Osnabrück gedenkt 38 lokaler NS-Opfer mit bewegender Veranstaltung und neuer Ausstellung

Ein steinernes Schild an einem Gebäude, bedeckt von Schnee, mit Text, der wahrscheinlich Holocaust-Opfern gedenkt.

Osnabrück gedenkt 38 lokaler NS-Opfer mit bewegender Veranstaltung und neuer Ausstellung

Fast 200 Menschen versammelten sich am 27. Januar auf dem Marktplatz in Osnabrück, um der Opfer des Nationalsozialismus zu gedenken. Bei der feierlichen Veranstaltung wurden Kränze niedergelegt, Reden gehalten und die Namen von 38 lokalen Opfern verlesen, die unter der NS-Herrschaft ermordet wurden. Organisiert vom Landkreisverband Osnabrück, markierte die Gedenkfeier zugleich die Eröffnung einer neuen Ausstellung über die frühen Konzentrationslager.

Bürgermeisterin Katharina Pötter und Landrätin Anna Kebschull eröffneten die Veranstaltung mit der Kranzniederlegung an den Gedenktafeln für jüdische und niederländische Opfer. Anschließend führte Kantor Baruch Chauskin das El male Rachamim, das Gebet für die sechs Millionen im Holocaust ermordeten Jüdinnen und Juden.

Schülerinnen, Schüler sowie Aktivistinnen der Initiative "Omas gegen rechts" verlasen abwechselnd die Namen, das Alter und die Todesdaten von 38 Osnabrücker Bürgerinnen und Bürgern, die der NS-Verfolgung zum Opfer fielen. Jonny Böhmer, Vertreter der Beratungsstelle für Sinti und Roma in Niedersachsen, erinnerte in seiner Rede an das Leid der Sinti-Opfer und die anhaltende Diskriminierung, der ihre Gemeinschaft noch heute ausgesetzt ist. Auch er legte einen Kranz zum Gedenken nieder.

Bürgermeisterin Pötter warnte vor der Rückkehr entmenschlichender Ideologien und betonte die Bedeutung von Aufklärung, um das Gedenken an die Verbrechen der Vergangenheit wachzuhalten. Den Abschluss bildete die Eröffnung der Ausstellung "Vorspiel des Terrors: Frühe Konzentrationslager im Nationalsozialismus".

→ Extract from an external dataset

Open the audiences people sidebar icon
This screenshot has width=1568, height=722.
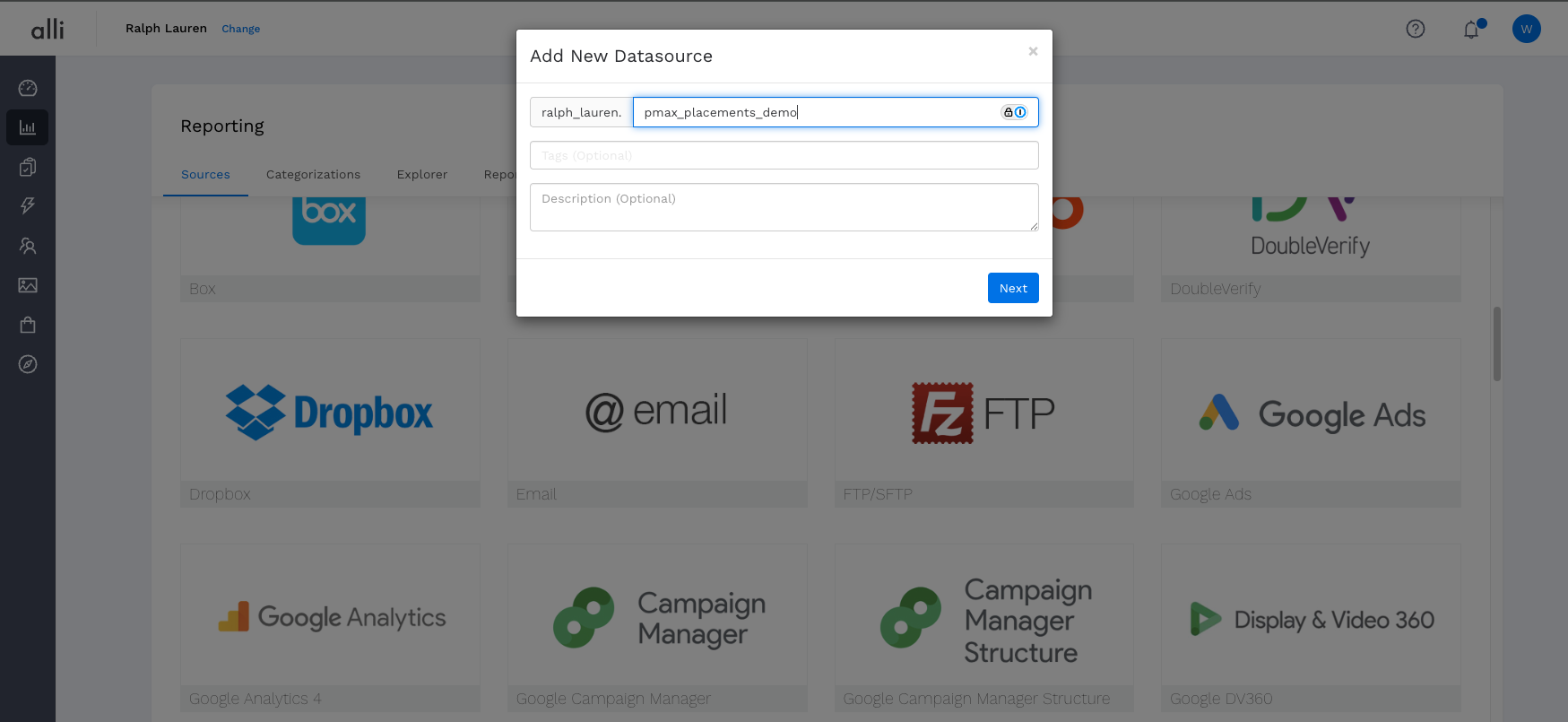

Die Gedenkveranstaltung vereinte lokale Amtsträger, Jugendliche und Aktivistinnen, um über die Verbrechen der NS-Zeit zu reflektieren. Durch die neue Ausstellung und die öffentliche Namenslesung wurden die Schicksale der Osnabrücker Opfer ins Bewusstsein gerufen. Die Organisatoren hoffen, dass die Veranstaltung zu anhaltender Wachsamkeit gegen Hass und Intoleranz beiträgt.